The active derivative structure depends on execution.

Dynamic sparsity requires:

- runtime dependency discovery,
- adaptive tangent structures,
- dynamic graph coloring.

This is harder than static sparsity analysis.

### Sparse matrix primitives

Linear algebra operations often preserve sparsity structure.

For:

$$
z = Ax,
$$

where $A$ is sparse,

$$
\dot{z} =
\dot{A}x + A\dot{x}.
$$

Sparse forward systems should preserve sparse matrix representations throughout tangent propagation.

Naively densifying tangents destroys performance.

### Sparse PDE example

Consider a one-dimensional finite difference stencil:

$$
f_i(x) =
x_{i-1} - 2x_i + x_{i+1}.
$$

Each output depends only on neighboring inputs.

The Jacobian is tridiagonal:

$$
J =
\begin{bmatrix}
* & * & 0 & 0 & \cdots \\
* & * & * & 0 & \cdots \\
0 & * & * & * & \cdots \\
\vdots & & & & \ddots
\end{bmatrix}.
$$

The column intersection graph has low degree. Coloring requires only a few colors independent of problem size.

Thus sparse forward mode computes derivatives with nearly constant tangent dimension even for huge systems.

This is one reason sparse forward AD is important in scientific computing.

### Sparse Hessians

Forward mode also helps compute sparse Hessians.

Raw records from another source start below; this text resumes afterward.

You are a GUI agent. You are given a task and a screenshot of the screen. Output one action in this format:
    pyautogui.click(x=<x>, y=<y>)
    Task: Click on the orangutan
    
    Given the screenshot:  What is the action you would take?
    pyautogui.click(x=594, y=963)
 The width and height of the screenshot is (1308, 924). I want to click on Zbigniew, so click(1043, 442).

Common strategies include:

| Method | Idea |
|---|---|
| forward-over-reverse | directional Hessian products |
| sparse coloring | compressed second derivatives |
| hyper-dual sparsity | exact second-order channels |

Sparse Hessian methods are widely used in nonlinear optimization and PDE-constrained optimization.

### Tradeoffs

Sparse forward methods introduce overhead.

| Benefit | Cost |
|---|---|
| fewer tangent channels | sparse bookkeeping |
| reduced arithmetic | indirect memory access |
| lower memory usage | merge overhead |
| compressed Jacobians | graph coloring complexity |

Sparse methods help only when sparsity is sufficiently strong.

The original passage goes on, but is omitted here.